1. The liar stating something must mean that the phrase is not true. They cannot state anything that is not false.
2. "All X are Y" is the phrase.
Now, if we assume there is no X the phrases "All X are Y" and "Not all X are Y" are both true and false.
All X are Y - True. Yes, there is no X that is not Y.
All X are Y - False. Yes, there is no X that is Y.
Not all X are Y - True. Yes, there are no X, so none is not Y.
Not all X are Y - False. Yes, there are no X, so none is Y.
All these statements are (according to the article) vacuous if there is no X. A liar then cannot make them, as they are not false.
So from here you can deduce that either the phrase "All X are Y" stated by a liar indicates the existence of X or that I'm a liar :)
There are normal-discourse statements in which vacuous truth plays a role, example: "I've never met a Frenchman I didn't like, but then again, I've never met a Frenchman". This is, of course, a joke: and it relies on the fact that we assume the set "met a Frenchman" will have contents, but we recognize that, due to the negation, the empty set is actually valid.

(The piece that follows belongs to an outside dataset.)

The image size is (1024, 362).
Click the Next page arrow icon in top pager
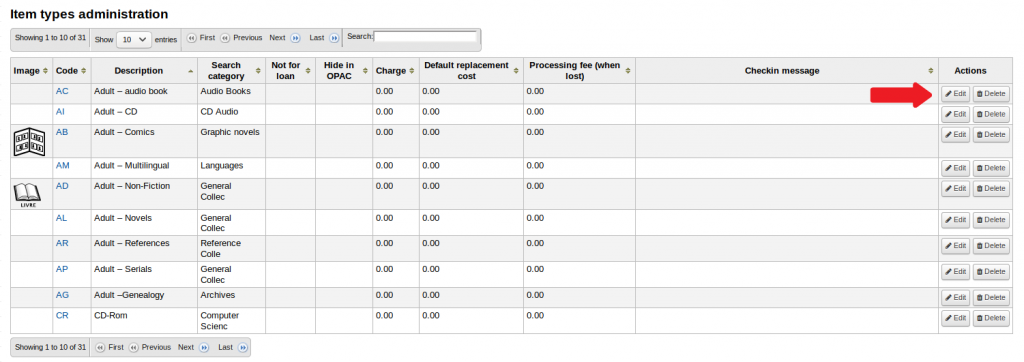[295, 38]
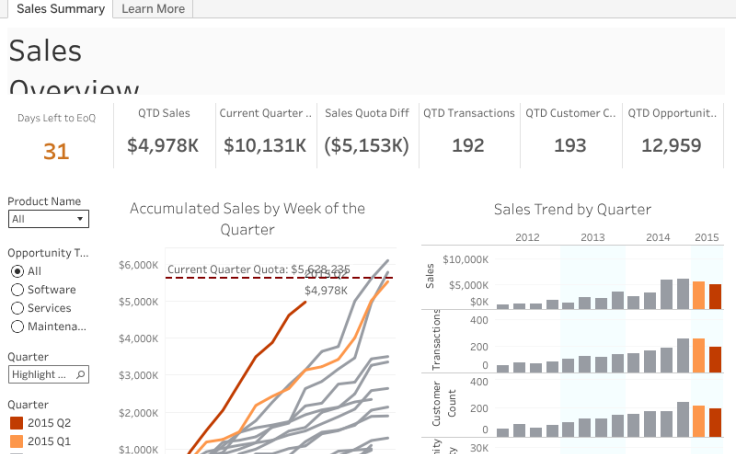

But it doesn't work the other way around: "Every Frenchman I've ever met has become a good friend, but then again, I've never met a Frenchman". This isn't funny, because the second clause makes the first clause into a lie, as truth is normally understood. This is not a place where we colloquially accept an empty set.
So the puzzle posed translates the English sentence into logic badly. It isn't the conclusion which is counterintuitive, it is the logical analysis which is flawed.
> A liar is someone who only says false statements.
we're using a made up definition of liar, who can only say things that are false. it's not part of the question for the liar to be able to tell a statement they arent certain is false
In these types of puzzles, a "liar" is meant to be someone who makes only statements which evaluate to false. They are meant to be riddles about formal logic.
Then the liar isn't lying, as the statement is true.
Yes we can because if there are no ten-foot tall men, then it is indeed true that "All ten-foot tall men have brown hair"